Die Bewilligung ratenfreier Prozesskostenhilfe setzt voraus, dass der Antragsteller aufgrund seiner wirtschaftlichen Verhältnisse nicht in der Lage ist, die Kosten des Verfahrens aufzubringen.

Relevante Normen
§ Zweites Buch Sozialgesetzbuch (SGB II)§ 21 Abs. 5 SGB II§ 73a SGG iVm § 114 ZPO

Vorinstanzen

Sozialgericht Duisburg, S 17 AS 175/06 ER

Tenor

Auf die Beschwerde des Klägers wird der Beschluss des Sozialgerichts Duisburg vom 01.12.2006 geändert. Dem Kläger wird Prozesskostenhilfe bewilligt.

Gründe

2

Die Beklagte lehnte gegenüber dem Kläger, dem sie Leistungen der Grundsicherung nach dem Zweiten Buch Sozialgesetzbuch (SGB II) gewährt, die Anerkennung eines Mehrbedarfs für kostenaufwändige Ernährung ab (Bescheid vom 08.02.2006; Widerspruchsbescheid vom 19.05.2006). Mit seiner hiergegen erhobenen Klage hat der Kläger geltend gemacht, dass er infolge seiner Erkrankung eine lipidsenkende, purinreduzierte sowie natriumdefinierte Kost benötige.

3

Mit Beschluss vom 01.12.2006 hat das Sozialgericht die Bewilligung von Prozesskostenhilfe abgelehnt.
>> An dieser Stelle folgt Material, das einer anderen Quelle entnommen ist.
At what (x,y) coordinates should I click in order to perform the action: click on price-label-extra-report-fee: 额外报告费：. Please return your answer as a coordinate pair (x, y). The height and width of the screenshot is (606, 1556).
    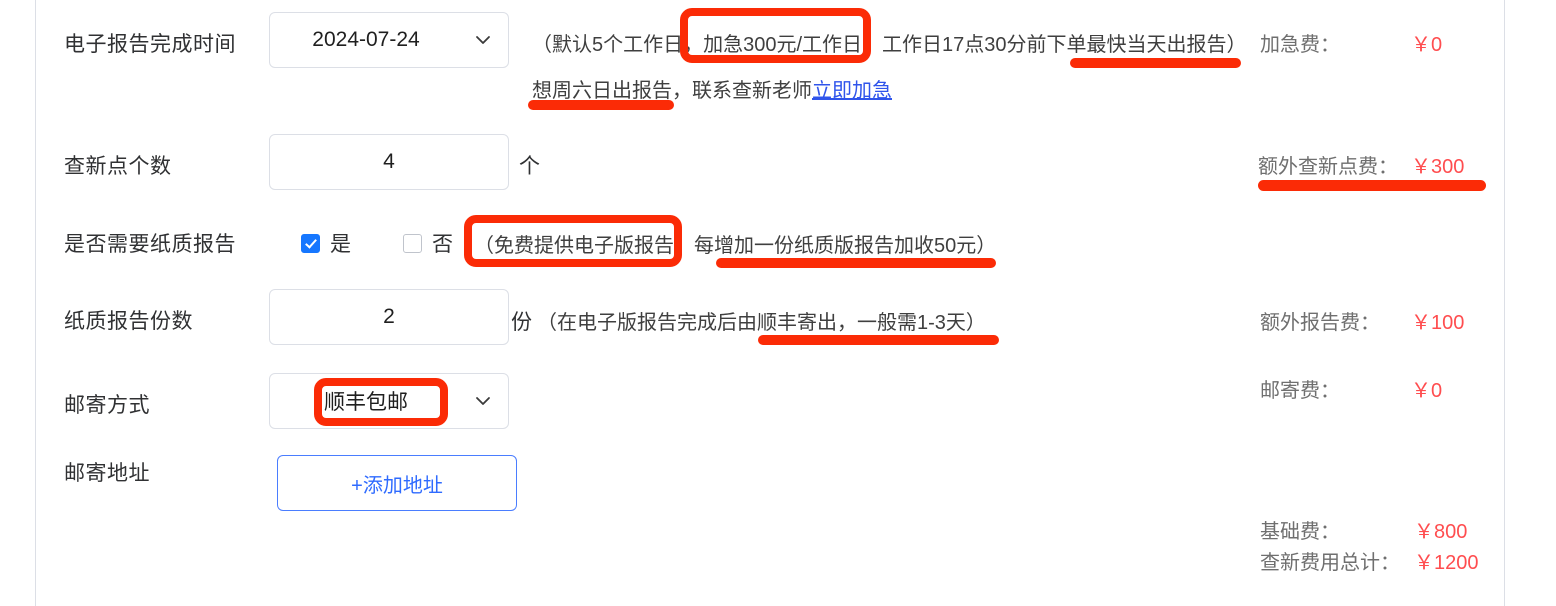
    Looking at the image, I should click on (1320, 323).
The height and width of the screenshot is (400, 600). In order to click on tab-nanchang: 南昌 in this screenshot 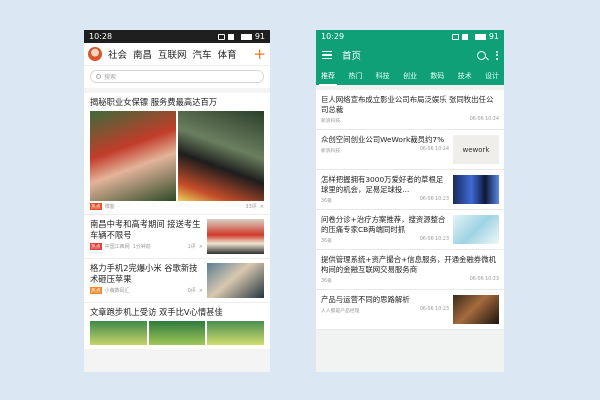, I will do `click(142, 54)`.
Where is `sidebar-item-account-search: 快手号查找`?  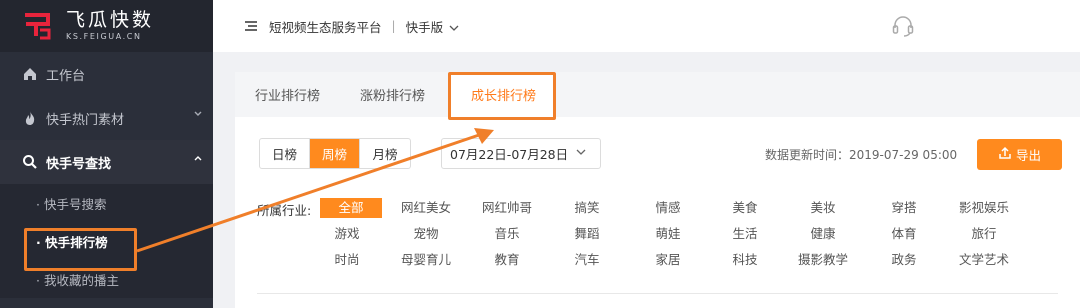
sidebar-item-account-search: 快手号查找 is located at coordinates (106, 162).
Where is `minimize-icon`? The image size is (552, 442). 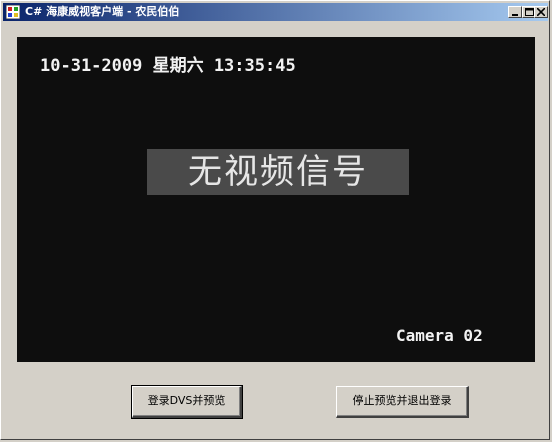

Die dagegen gerichtete Beschwerde ist zulässig und begründet.

4

Die Klage bietet entgegen der Auffassung des Sozialgerichts die nach § 73a Sozialgerichtsgesetz (SGG) iVm § 114 Zivilprozessordnung (ZPO) hinreichende Erfolgsaussicht. Infolge der durch den behandelnden Arzt bescheinigten Erkrankungen kommt nach den Empfehlungen des Deutschen Vereins für öffentliche und private Fürsorge für die Gewährung von Krankenkostzulagen ein entsprechender Mehrbedarf in Betracht. An diesen Empfehlungen hat sich sowohl der Gesetzgeber als auch die Literatur zu § 21 Abs. 5 SGB II orientiert (vgl. die Nachweise bei BVerfG Beschl. v. 20.06.2006 - 1 BvR 2673/05 - = info also 2006, 279, 281). Unter diesen Umständen bedarf es einer weiteren Sachverhaltsklärung, inwieweit die Begutachtungsrichtlinien beim Kläger Anwendung finden können und ob ggf. ein erhöhter Mehrbedarf zu bejahen ist (vgl. BVerfG a.a.O.; ebenso LSG NRW Beschl. v. 24.07.2006 - L 20 B 167 und 168/06 AS; einschränkend für einen besonderen Sachverhalt Beschl. des erkennenden Senats v. 31.07.2006 - L 19 B 51/06 AS).

5

Der Kläger ist nach seinen wirtschaftlichen Verhältnissen auch nicht in der Lage, die Kosten des Rechtsstreits teilweise aufzubringen, so dass ihm ratenfreie Prozesskostenhilfe zu bewilligen ist.

6

Dieser Beschluss ist unanfechtbar, § 177 SGG.